We will focus today on R packages - what they are, how to install and use them, and why you would want to. We’ll look especially closely at a package called R Markdown. You’ll use it to produce your lab exercises, starting with this Friday’s lab exercise. Before we look at packages, though, we’ll circle back to Monday’s data exercise and look at the solutions to the tasks it required.
As you saw in Monday’s lesson, functions make R do things. Many functions are included in “base R,” the basic version of R you get when you install R on a computer. Others functions, though, have to be added to R by installing a package. Packages contain “add-on” functions that extend R’s capabilities and make doing things in R easier than they would be in base R.
To see what I mean, use RStudio to run this part of the fair market rent script from Monday’s lesson:
# ----------------------------------------------------------
# Install & load required packages
# ----------------------------------------------------------
if (!require("tidyverse"))
install.packages("tidyverse")
if (!require("gt"))
install.packages("gt")
library(tidyverse)
library(readxl)
library(gt)
# ----------------------------------------------------------
# Download HUD SAFMR Excel file
# ----------------------------------------------------------
download.file(
"https://www.huduser.gov/portal/datasets/fmr/fmr2026/fy2026_safmrs.xlsx",
"rent.xlsx",
mode = "wb"
)
# ----------------------------------------------------------
# Read Excel data
# ----------------------------------------------------------
FMR <- read_xlsx(path = "rent.xlsx", .name_repair = "universal")
Among other things, the code will produce a data frame called FMR that contains current fair market rent data for all U.S. ZIP codes monitored by HUD’s Small-Area Fair Market Rent program. Click on the data frame in RStudio’s “Environment” area, and you’ll be able to scroll through 18 variables’ worth of rent-related information about 51,895 U.S. ZIP codes.
Filtering the ugly way
But we aren’t interested in all 51,895 ZIP codes. We want just the dozen ZIP codes in Rutherford County. Here’s one way to find those dozen ZIP codes and stash them in a new data frame called FMR_RuCo:
FMR_RuCo <- FMR[FMR$ZIP.Code == "37127" |
FMR$ZIP.Code == "37128" |
FMR$ZIP.Code == "37129" |
FMR$ZIP.Code == "37130" |
FMR$ZIP.Code == "37132" |
FMR$ZIP.Code == "37085" |
FMR$ZIP.Code == "37118" |
FMR$ZIP.Code == "37149" |
FMR$ZIP.Code == "37037" |
FMR$ZIP.Code == "37153" |
FMR$ZIP.Code == "37167" |
FMR$ZIP.Code == "37086", ]
The code works. Go ahead and run it, in fact. The code is a pain to
type, though. The FMR$ZIP.Code == part gets repeated over
and over, once for each ZIP code. So does the |, which
means “or” in base R. The code means, “Include an FMR row of data in the
new FMR_RuCo data frame only if the row’s
ZIP.Code value is 37127 OR 37128 OR 37129,” and so on, up
to 37086. All that repetition increases the chances of including a typo
that will break the code. And what’s with that seemingly random
, at the end? I have no idea … but the code won’t work
unless you remember to include it.
Filtering the pretty way
Let’s try a different way. To prove that it works, run this code to delete the FMR_RuCo data frame that the ugly code produced:
rm(FMR_RuCo)
… then run this code, which will redo the filtering operation and create the FMR_RuCo data frame, but with far simpler - and more intuitive - syntax.
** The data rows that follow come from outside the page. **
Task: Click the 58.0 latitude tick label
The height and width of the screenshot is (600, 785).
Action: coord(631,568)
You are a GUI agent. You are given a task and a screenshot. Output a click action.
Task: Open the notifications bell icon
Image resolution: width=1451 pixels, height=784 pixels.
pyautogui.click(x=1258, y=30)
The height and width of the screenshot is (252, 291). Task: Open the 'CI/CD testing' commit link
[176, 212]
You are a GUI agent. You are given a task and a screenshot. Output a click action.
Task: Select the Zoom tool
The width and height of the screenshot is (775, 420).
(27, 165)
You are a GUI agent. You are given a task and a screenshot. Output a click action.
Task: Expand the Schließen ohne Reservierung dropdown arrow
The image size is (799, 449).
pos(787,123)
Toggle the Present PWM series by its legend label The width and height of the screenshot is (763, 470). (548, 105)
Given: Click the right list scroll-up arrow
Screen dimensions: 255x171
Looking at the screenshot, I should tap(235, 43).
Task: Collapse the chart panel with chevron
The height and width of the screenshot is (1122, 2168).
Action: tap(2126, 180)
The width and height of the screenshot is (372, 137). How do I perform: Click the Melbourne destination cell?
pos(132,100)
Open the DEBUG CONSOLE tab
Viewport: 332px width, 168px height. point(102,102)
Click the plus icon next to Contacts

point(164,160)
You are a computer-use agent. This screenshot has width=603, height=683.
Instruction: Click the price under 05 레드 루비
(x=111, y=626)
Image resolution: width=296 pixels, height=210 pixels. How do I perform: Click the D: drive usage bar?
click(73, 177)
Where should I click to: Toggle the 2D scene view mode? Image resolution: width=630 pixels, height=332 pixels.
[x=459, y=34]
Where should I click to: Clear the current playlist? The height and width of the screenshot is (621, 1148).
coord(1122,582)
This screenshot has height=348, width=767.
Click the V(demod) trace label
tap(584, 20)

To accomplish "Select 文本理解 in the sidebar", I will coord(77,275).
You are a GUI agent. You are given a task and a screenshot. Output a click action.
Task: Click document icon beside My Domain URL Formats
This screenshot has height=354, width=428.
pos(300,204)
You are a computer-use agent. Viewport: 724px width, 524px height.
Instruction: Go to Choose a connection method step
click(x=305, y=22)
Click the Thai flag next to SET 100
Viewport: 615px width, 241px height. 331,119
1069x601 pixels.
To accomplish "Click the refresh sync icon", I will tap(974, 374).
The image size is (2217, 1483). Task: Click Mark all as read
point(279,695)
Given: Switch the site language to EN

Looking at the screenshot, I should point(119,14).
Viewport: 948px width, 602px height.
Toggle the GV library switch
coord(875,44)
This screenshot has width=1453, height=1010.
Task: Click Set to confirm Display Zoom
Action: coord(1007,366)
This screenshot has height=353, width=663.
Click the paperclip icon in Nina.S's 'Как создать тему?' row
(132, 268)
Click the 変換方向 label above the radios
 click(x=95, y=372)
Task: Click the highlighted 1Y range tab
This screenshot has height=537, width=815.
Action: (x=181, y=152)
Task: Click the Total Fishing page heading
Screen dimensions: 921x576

# ----------------------------------------------------------
# Rutherford County ZIP Codes
# ----------------------------------------------------------
ZIPList <- c(
"37127", "37128", "37129", "37130", "37132",
"37085", "37118", "37149", "37037", "37153",
"37167", "37086"
)
# ----------------------------------------------------------
# Filter, select columns, and rename
# ----------------------------------------------------------
FMR_RuCo <- FMR %>%
filter(ZIP.Code %in% ZIPList)
A package made the difference
The ugly code uses base R. The pretty code uses the filter() function, which is part of the
dplyer package, which is part of the tidyverse package loaded at the start
of the script.
More later about other packages. Let’s look at one you’ll need to start using right away. The R Markdown package is essentially a basic word processor capable of incorporating R code and output into a document, then publishing the document on the Web.
Installing R Markdown
R Markdown comes pre-installed in RStudio. If it didn’t for some
reason, though, you can install it using the install.packages() function:
install.packages("rmarkdown")
Using R Markdown
Watch this R Markdown demo video on YouTube to learn how to create and publish a research report using R Markdown. The video’s URL is: https://youtu.be/nThLoGg8Sdg?si=5ez0d79-Snx6b95U. The code shown in the video, as well as the table produced and displayed in the report, are from a previous semester and won’t match the code and table you will be working with. But the process will be the same.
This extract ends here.